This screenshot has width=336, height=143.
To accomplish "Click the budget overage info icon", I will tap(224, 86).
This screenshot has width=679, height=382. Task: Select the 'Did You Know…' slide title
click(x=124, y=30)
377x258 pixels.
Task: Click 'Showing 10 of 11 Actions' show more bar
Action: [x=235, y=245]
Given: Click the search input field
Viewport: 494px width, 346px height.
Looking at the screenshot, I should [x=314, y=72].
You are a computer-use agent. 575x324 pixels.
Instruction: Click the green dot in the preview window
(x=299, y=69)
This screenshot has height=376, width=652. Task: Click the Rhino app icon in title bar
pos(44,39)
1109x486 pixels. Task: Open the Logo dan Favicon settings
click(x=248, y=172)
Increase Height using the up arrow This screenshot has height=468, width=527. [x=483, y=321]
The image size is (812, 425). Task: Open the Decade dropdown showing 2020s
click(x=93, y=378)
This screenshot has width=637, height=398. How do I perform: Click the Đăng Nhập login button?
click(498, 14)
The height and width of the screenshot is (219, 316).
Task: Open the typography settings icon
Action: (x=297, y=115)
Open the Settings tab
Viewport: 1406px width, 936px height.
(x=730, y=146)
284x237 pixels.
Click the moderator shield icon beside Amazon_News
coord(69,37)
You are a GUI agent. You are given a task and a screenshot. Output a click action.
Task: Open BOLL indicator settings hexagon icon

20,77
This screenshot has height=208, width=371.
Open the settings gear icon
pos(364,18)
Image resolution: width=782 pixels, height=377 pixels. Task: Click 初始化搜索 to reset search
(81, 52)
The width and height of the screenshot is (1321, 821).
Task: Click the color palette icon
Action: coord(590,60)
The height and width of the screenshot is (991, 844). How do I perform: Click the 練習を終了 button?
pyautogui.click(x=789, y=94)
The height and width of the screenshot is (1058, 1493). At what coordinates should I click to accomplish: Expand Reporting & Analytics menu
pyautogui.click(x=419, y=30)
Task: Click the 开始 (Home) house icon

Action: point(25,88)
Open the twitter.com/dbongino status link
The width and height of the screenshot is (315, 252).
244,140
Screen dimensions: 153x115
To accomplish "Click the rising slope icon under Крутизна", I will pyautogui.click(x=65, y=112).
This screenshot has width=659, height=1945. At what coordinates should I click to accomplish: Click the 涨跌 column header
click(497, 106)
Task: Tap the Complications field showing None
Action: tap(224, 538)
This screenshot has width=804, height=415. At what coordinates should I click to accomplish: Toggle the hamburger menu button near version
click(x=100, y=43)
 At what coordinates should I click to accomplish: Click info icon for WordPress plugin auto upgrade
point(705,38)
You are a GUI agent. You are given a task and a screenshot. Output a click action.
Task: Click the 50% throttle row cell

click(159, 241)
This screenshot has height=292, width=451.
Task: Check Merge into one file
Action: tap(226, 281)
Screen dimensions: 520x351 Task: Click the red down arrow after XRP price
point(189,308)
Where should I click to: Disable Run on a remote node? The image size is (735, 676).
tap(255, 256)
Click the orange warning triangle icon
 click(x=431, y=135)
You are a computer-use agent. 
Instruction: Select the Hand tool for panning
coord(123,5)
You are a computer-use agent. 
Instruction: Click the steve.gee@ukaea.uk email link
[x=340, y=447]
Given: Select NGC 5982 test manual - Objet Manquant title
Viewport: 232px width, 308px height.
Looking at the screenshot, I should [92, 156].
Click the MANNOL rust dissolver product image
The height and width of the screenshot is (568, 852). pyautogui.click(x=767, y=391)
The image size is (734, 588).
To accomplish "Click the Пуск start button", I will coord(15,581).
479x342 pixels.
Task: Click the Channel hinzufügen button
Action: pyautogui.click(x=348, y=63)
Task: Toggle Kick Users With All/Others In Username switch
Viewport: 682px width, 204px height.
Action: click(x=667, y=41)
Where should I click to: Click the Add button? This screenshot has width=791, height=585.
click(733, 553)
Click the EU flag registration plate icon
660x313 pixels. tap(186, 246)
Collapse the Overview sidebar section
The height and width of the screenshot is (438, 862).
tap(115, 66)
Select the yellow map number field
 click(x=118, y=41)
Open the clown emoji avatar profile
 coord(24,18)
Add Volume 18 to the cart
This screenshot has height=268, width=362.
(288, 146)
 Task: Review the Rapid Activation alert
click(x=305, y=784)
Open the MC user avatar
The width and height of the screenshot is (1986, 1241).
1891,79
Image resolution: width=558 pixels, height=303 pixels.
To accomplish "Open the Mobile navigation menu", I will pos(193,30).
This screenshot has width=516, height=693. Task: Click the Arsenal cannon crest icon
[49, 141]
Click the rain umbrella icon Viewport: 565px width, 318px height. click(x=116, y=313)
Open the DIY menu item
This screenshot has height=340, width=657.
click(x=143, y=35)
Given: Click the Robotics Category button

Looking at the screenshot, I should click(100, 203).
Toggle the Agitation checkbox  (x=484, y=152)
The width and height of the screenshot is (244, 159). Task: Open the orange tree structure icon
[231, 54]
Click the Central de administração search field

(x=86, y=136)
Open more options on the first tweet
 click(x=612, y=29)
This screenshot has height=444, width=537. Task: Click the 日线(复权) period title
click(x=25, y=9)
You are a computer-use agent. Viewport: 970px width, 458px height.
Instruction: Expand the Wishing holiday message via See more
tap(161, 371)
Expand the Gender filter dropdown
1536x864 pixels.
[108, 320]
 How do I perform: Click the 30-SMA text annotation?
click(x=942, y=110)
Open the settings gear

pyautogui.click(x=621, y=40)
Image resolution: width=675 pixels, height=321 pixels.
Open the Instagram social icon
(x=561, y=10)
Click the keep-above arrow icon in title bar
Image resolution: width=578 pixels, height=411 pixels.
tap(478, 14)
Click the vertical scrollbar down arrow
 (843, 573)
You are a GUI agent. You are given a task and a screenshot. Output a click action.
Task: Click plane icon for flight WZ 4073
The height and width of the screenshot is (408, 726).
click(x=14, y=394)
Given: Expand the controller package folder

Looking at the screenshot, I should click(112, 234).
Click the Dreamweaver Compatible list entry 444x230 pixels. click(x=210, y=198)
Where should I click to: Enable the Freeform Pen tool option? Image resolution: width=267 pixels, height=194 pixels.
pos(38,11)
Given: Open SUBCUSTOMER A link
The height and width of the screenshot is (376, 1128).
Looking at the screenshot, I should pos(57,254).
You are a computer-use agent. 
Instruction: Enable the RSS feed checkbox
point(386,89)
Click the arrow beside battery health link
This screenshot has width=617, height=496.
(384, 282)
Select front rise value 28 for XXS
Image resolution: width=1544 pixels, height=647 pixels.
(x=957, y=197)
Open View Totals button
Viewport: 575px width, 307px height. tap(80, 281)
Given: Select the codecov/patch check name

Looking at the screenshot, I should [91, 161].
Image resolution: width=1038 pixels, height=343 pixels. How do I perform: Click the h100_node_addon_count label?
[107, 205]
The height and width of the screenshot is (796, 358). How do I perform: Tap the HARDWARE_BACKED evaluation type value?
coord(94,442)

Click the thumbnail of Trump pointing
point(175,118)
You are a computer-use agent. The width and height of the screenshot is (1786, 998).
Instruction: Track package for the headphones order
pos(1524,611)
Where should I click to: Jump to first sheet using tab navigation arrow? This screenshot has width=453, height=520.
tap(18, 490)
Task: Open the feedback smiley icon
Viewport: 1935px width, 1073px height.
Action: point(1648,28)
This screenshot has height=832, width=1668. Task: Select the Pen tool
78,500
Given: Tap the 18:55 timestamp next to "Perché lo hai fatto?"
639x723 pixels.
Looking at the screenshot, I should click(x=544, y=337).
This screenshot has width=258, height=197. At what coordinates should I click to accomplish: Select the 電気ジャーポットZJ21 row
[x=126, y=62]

■ **REQUIREMENT**
Please repeat the listing word for word.

■ **TASK OUTPUT**
This screenshot has width=336, height=143.
To accomplish "Click the budget overage info icon", I will tap(224, 86).
This screenshot has width=679, height=382. Task: Select the 'Did You Know…' slide title
click(x=124, y=30)
377x258 pixels.
Task: Click 'Showing 10 of 11 Actions' show more bar
Action: [x=235, y=245]
Given: Click the search input field
Viewport: 494px width, 346px height.
Looking at the screenshot, I should [x=314, y=72].
You are a computer-use agent. 575x324 pixels.
Instruction: Click the green dot in the preview window
(x=299, y=69)
This screenshot has height=376, width=652. Task: Click the Rhino app icon in title bar
pos(44,39)
1109x486 pixels. Task: Open the Logo dan Favicon settings
click(x=248, y=172)
Increase Height using the up arrow This screenshot has height=468, width=527. [x=483, y=321]
The image size is (812, 425). Task: Open the Decade dropdown showing 2020s
click(x=93, y=378)
This screenshot has width=637, height=398. How do I perform: Click the Đăng Nhập login button?
click(498, 14)
The height and width of the screenshot is (219, 316).
Task: Open the typography settings icon
Action: (x=297, y=115)
Open the Settings tab
Viewport: 1406px width, 936px height.
(x=730, y=146)
284x237 pixels.
Click the moderator shield icon beside Amazon_News
coord(69,37)
You are a GUI agent. You are given a task and a screenshot. Output a click action.
Task: Open BOLL indicator settings hexagon icon

20,77
This screenshot has height=208, width=371.
Open the settings gear icon
pos(364,18)
Image resolution: width=782 pixels, height=377 pixels. Task: Click 初始化搜索 to reset search
(81, 52)
The width and height of the screenshot is (1321, 821).
Task: Click the color palette icon
Action: coord(590,60)
The height and width of the screenshot is (991, 844). How do I perform: Click the 練習を終了 button?
pyautogui.click(x=789, y=94)
The height and width of the screenshot is (1058, 1493). At what coordinates should I click to accomplish: Expand Reporting & Analytics menu
pyautogui.click(x=419, y=30)
Task: Click the 开始 (Home) house icon

Action: point(25,88)
Open the twitter.com/dbongino status link
The width and height of the screenshot is (315, 252).
244,140
Screen dimensions: 153x115
To accomplish "Click the rising slope icon under Крутизна", I will pyautogui.click(x=65, y=112).
This screenshot has width=659, height=1945. At what coordinates should I click to accomplish: Click the 涨跌 column header
click(497, 106)
Task: Tap the Complications field showing None
Action: tap(224, 538)
This screenshot has width=804, height=415. At what coordinates should I click to accomplish: Toggle the hamburger menu button near version
click(x=100, y=43)
 At what coordinates should I click to accomplish: Click info icon for WordPress plugin auto upgrade
point(705,38)
You are a GUI agent. You are given a task and a screenshot. Output a click action.
Task: Click the 50% throttle row cell

click(159, 241)
This screenshot has height=292, width=451.
Task: Check Merge into one file
Action: tap(226, 281)
Screen dimensions: 520x351 Task: Click the red down arrow after XRP price
point(189,308)
Where should I click to: Disable Run on a remote node? The image size is (735, 676).
tap(255, 256)
Click the orange warning triangle icon
 click(x=431, y=135)
You are a computer-use agent. 
Instruction: Select the Hand tool for panning
coord(123,5)
You are a computer-use agent. 
Instruction: Click the steve.gee@ukaea.uk email link
[x=340, y=447]
Given: Select NGC 5982 test manual - Objet Manquant title
Viewport: 232px width, 308px height.
Looking at the screenshot, I should [92, 156].
Click the MANNOL rust dissolver product image
The height and width of the screenshot is (568, 852). pyautogui.click(x=767, y=391)
The image size is (734, 588).
To accomplish "Click the Пуск start button", I will coord(15,581).
479x342 pixels.
Task: Click the Channel hinzufügen button
Action: pyautogui.click(x=348, y=63)
Task: Toggle Kick Users With All/Others In Username switch
Viewport: 682px width, 204px height.
Action: click(x=667, y=41)
Where should I click to: Click the Add button? This screenshot has width=791, height=585.
click(733, 553)
Click the EU flag registration plate icon
660x313 pixels. tap(186, 246)
Collapse the Overview sidebar section
The height and width of the screenshot is (438, 862).
tap(115, 66)
Select the yellow map number field
 click(x=118, y=41)
Open the clown emoji avatar profile
 coord(24,18)
Add Volume 18 to the cart
This screenshot has height=268, width=362.
(288, 146)
 Task: Review the Rapid Activation alert
click(x=305, y=784)
Open the MC user avatar
The width and height of the screenshot is (1986, 1241).
1891,79
Image resolution: width=558 pixels, height=303 pixels.
To accomplish "Open the Mobile navigation menu", I will pos(193,30).
This screenshot has width=516, height=693. Task: Click the Arsenal cannon crest icon
[49, 141]
Click the rain umbrella icon Viewport: 565px width, 318px height. click(x=116, y=313)
Open the DIY menu item
This screenshot has height=340, width=657.
click(x=143, y=35)
Given: Click the Robotics Category button

Looking at the screenshot, I should click(100, 203).
Toggle the Agitation checkbox  (x=484, y=152)
The width and height of the screenshot is (244, 159). Task: Open the orange tree structure icon
[231, 54]
Click the Central de administração search field

(x=86, y=136)
Open more options on the first tweet
 click(x=612, y=29)
This screenshot has height=444, width=537. Task: Click the 日线(复权) period title
click(x=25, y=9)
You are a computer-use agent. Viewport: 970px width, 458px height.
Instruction: Expand the Wishing holiday message via See more
tap(161, 371)
Expand the Gender filter dropdown
1536x864 pixels.
[108, 320]
 How do I perform: Click the 30-SMA text annotation?
click(x=942, y=110)
Open the settings gear

pyautogui.click(x=621, y=40)
Image resolution: width=675 pixels, height=321 pixels.
Open the Instagram social icon
(x=561, y=10)
Click the keep-above arrow icon in title bar
Image resolution: width=578 pixels, height=411 pixels.
tap(478, 14)
Click the vertical scrollbar down arrow
 (843, 573)
You are a GUI agent. You are given a task and a screenshot. Output a click action.
Task: Click plane icon for flight WZ 4073
The height and width of the screenshot is (408, 726).
click(x=14, y=394)
Given: Expand the controller package folder

Looking at the screenshot, I should click(112, 234).
Click the Dreamweaver Compatible list entry 444x230 pixels. click(x=210, y=198)
Where should I click to: Enable the Freeform Pen tool option? Image resolution: width=267 pixels, height=194 pixels.
pos(38,11)
Given: Open SUBCUSTOMER A link
The height and width of the screenshot is (376, 1128).
Looking at the screenshot, I should pos(57,254).
You are a computer-use agent. 
Instruction: Enable the RSS feed checkbox
point(386,89)
Click the arrow beside battery health link
This screenshot has width=617, height=496.
(384, 282)
Select front rise value 28 for XXS
Image resolution: width=1544 pixels, height=647 pixels.
(x=957, y=197)
Open View Totals button
Viewport: 575px width, 307px height. tap(80, 281)
Given: Select the codecov/patch check name

Looking at the screenshot, I should [91, 161].
Image resolution: width=1038 pixels, height=343 pixels. How do I perform: Click the h100_node_addon_count label?
[107, 205]
The height and width of the screenshot is (796, 358). How do I perform: Tap the HARDWARE_BACKED evaluation type value?
coord(94,442)

Click the thumbnail of Trump pointing
point(175,118)
You are a computer-use agent. The width and height of the screenshot is (1786, 998).
Instruction: Track package for the headphones order
pos(1524,611)
Where should I click to: Jump to first sheet using tab navigation arrow? This screenshot has width=453, height=520.
tap(18, 490)
Task: Open the feedback smiley icon
Viewport: 1935px width, 1073px height.
Action: point(1648,28)
This screenshot has height=832, width=1668. Task: Select the Pen tool
78,500
Given: Tap the 18:55 timestamp next to "Perché lo hai fatto?"
639x723 pixels.
Looking at the screenshot, I should click(x=544, y=337).
This screenshot has width=258, height=197. At what coordinates should I click to accomplish: Select the 電気ジャーポットZJ21 row
[x=126, y=62]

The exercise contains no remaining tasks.